(GIVEN RECORDS)

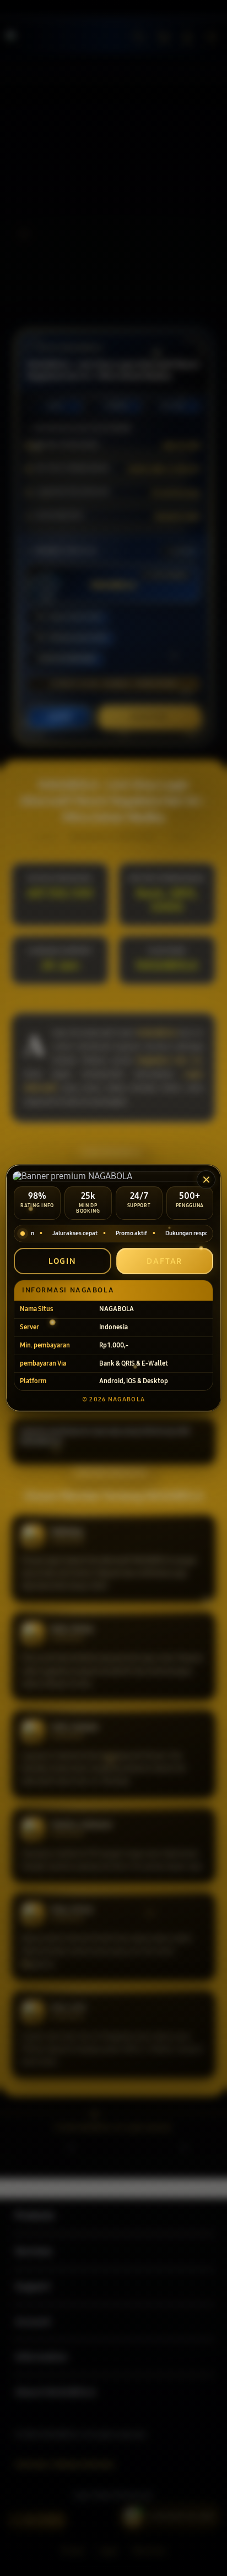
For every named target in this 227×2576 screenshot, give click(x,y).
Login (62, 1261)
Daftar (164, 1261)
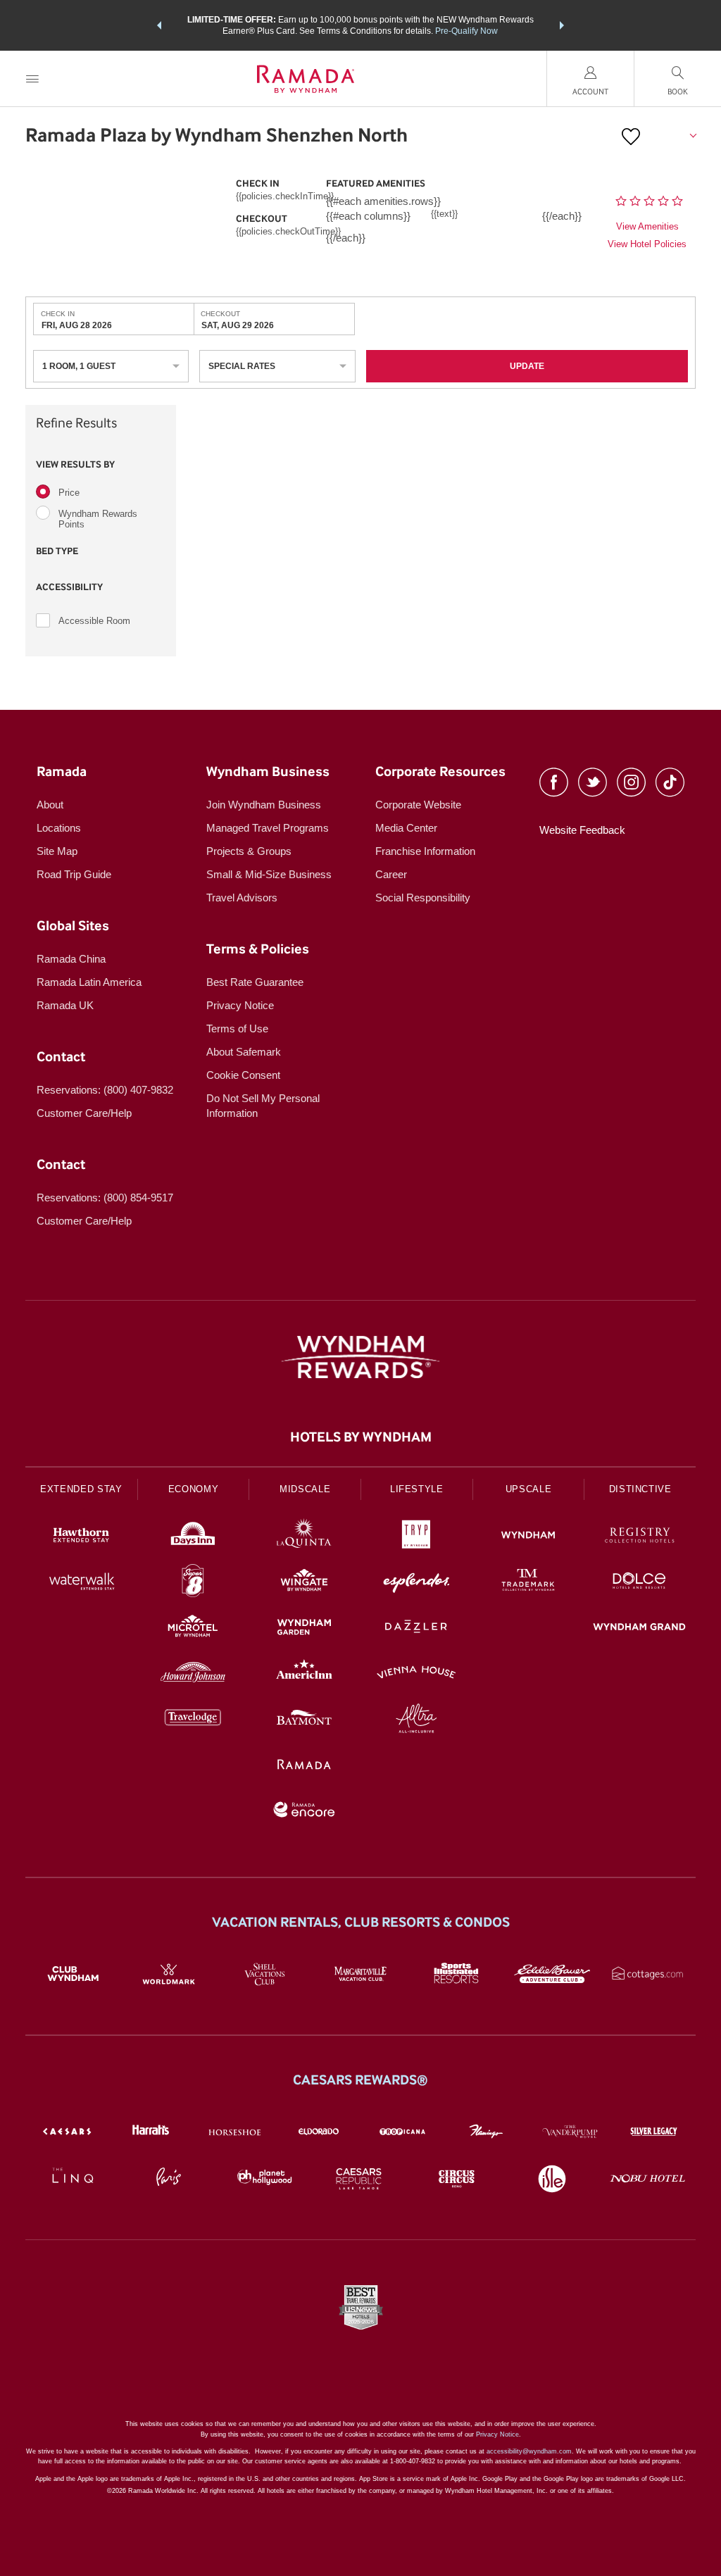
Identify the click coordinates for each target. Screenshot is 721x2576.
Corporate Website (418, 805)
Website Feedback (582, 830)
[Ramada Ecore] (304, 1811)
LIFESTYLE (417, 1489)
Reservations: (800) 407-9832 (105, 1090)
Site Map (57, 851)
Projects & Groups (248, 851)
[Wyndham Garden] (304, 1628)
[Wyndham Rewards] (360, 1357)
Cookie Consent (243, 1075)
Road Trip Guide (74, 874)
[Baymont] (304, 1720)
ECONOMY (193, 1489)
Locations (59, 828)
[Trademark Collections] (528, 1582)
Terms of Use (237, 1028)
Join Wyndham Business (263, 805)
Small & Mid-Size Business (269, 874)
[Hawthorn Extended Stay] (81, 1537)
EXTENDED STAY (81, 1489)
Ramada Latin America (89, 982)
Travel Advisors (241, 898)
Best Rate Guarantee (254, 982)
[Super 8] (193, 1582)
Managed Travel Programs (267, 828)
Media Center (406, 828)
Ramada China (71, 959)
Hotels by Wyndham (361, 1437)
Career (391, 874)
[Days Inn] (193, 1537)
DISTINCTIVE (640, 1489)
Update (527, 366)
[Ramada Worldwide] (304, 1765)
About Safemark (243, 1052)
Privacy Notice (240, 1005)
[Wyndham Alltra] (416, 1720)
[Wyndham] (528, 1537)
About (50, 805)
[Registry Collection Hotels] (639, 1537)
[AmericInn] (304, 1674)
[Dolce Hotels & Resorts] (639, 1582)
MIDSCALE (305, 1489)
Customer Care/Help (84, 1113)
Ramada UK (65, 1005)
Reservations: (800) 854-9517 (105, 1197)
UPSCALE (529, 1489)
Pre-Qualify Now (466, 31)
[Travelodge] (193, 1720)
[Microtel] (193, 1628)
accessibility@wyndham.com (529, 2451)
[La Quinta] (304, 1537)
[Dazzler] (416, 1628)
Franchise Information (425, 851)
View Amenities (647, 226)
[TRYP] (416, 1537)
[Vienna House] (416, 1674)
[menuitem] (32, 78)
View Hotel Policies (647, 244)
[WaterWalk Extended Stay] (81, 1582)
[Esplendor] (416, 1582)
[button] (159, 25)
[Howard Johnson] (193, 1674)
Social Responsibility (422, 898)
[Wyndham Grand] (639, 1628)
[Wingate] (304, 1582)
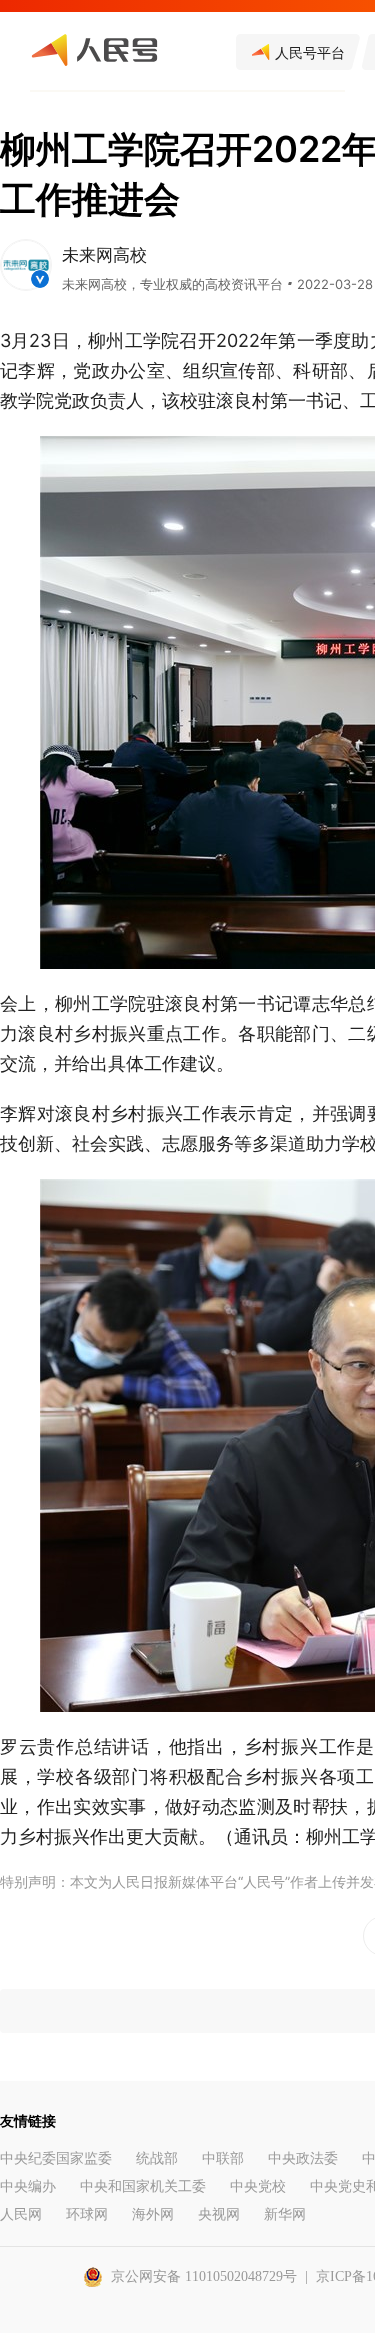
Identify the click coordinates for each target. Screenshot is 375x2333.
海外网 (153, 2214)
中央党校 (258, 2186)
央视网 (219, 2214)
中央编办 (28, 2186)
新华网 (285, 2214)
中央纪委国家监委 (56, 2158)
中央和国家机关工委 (143, 2186)
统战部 (157, 2158)
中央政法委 (303, 2158)
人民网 (21, 2214)
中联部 (223, 2158)
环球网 (87, 2214)
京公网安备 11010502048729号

(End GIVEN RECORDS)

TASK:
Exactly as given, transcribe every line of the data, but not its images.

SOLUTION:
For every named target in this 227×2576 screenshot, give click(x,y).
Login (62, 1261)
Daftar (164, 1261)
Identify the click coordinates for each target. Screenshot is 721x2576.
Corporate Website (418, 805)
Website Feedback (582, 830)
[Ramada Ecore] (304, 1811)
LIFESTYLE (417, 1489)
Reservations: (800) 407-9832 (105, 1090)
Site Map (57, 851)
Projects & Groups (248, 851)
[Wyndham Garden] (304, 1628)
[Wyndham Rewards] (360, 1357)
Cookie Consent (243, 1075)
Road Trip Guide (74, 874)
[Baymont] (304, 1720)
ECONOMY (193, 1489)
Locations (59, 828)
[Trademark Collections] (528, 1582)
Terms of Use (237, 1028)
Join Wyndham Business (263, 805)
Small & Mid-Size Business (269, 874)
[Hawthorn Extended Stay] (81, 1537)
EXTENDED STAY (81, 1489)
Ramada Latin America (89, 982)
Travel Advisors (241, 898)
Best Rate Guarantee (254, 982)
[Super 8] (193, 1582)
Managed Travel Programs (267, 828)
Media Center (406, 828)
Ramada China (71, 959)
Hotels by Wyndham (361, 1437)
Career (391, 874)
[Days Inn] (193, 1537)
DISTINCTIVE (640, 1489)
Update (527, 366)
[Ramada Worldwide] (304, 1765)
About Safemark (243, 1052)
Privacy Notice (240, 1005)
[Wyndham Alltra] (416, 1720)
[Wyndham] (528, 1537)
About (50, 805)
[Registry Collection Hotels] (639, 1537)
[AmericInn] (304, 1674)
[Dolce Hotels & Resorts] (639, 1582)
MIDSCALE (305, 1489)
Customer Care/Help (84, 1113)
Ramada UK (65, 1005)
Reservations: (800) 854-9517 (105, 1197)
UPSCALE (529, 1489)
Pre-Qualify Now (466, 31)
[Travelodge] (193, 1720)
[Microtel] (193, 1628)
accessibility@wyndham.com (529, 2451)
[La Quinta] (304, 1537)
[Dazzler] (416, 1628)
Franchise Information (425, 851)
View Amenities (647, 226)
[TRYP] (416, 1537)
[Vienna House] (416, 1674)
[menuitem] (32, 78)
View Hotel Policies (647, 244)
[WaterWalk Extended Stay] (81, 1582)
[Esplendor] (416, 1582)
[button] (159, 25)
[Howard Johnson] (193, 1674)
Social Responsibility (422, 898)
[Wyndham Grand] (639, 1628)
[Wingate] (304, 1582)
Identify the click coordinates for each target. Screenshot is 375x2333.
海外网 (153, 2214)
中央党校 (258, 2186)
央视网 (219, 2214)
中央编办 (28, 2186)
新华网 (285, 2214)
中央纪委国家监委 (56, 2158)
中央和国家机关工委 (143, 2186)
统战部 (157, 2158)
中央政法委 (303, 2158)
人民网 (21, 2214)
中联部 (223, 2158)
环球网 (87, 2214)
京公网安备 11010502048729号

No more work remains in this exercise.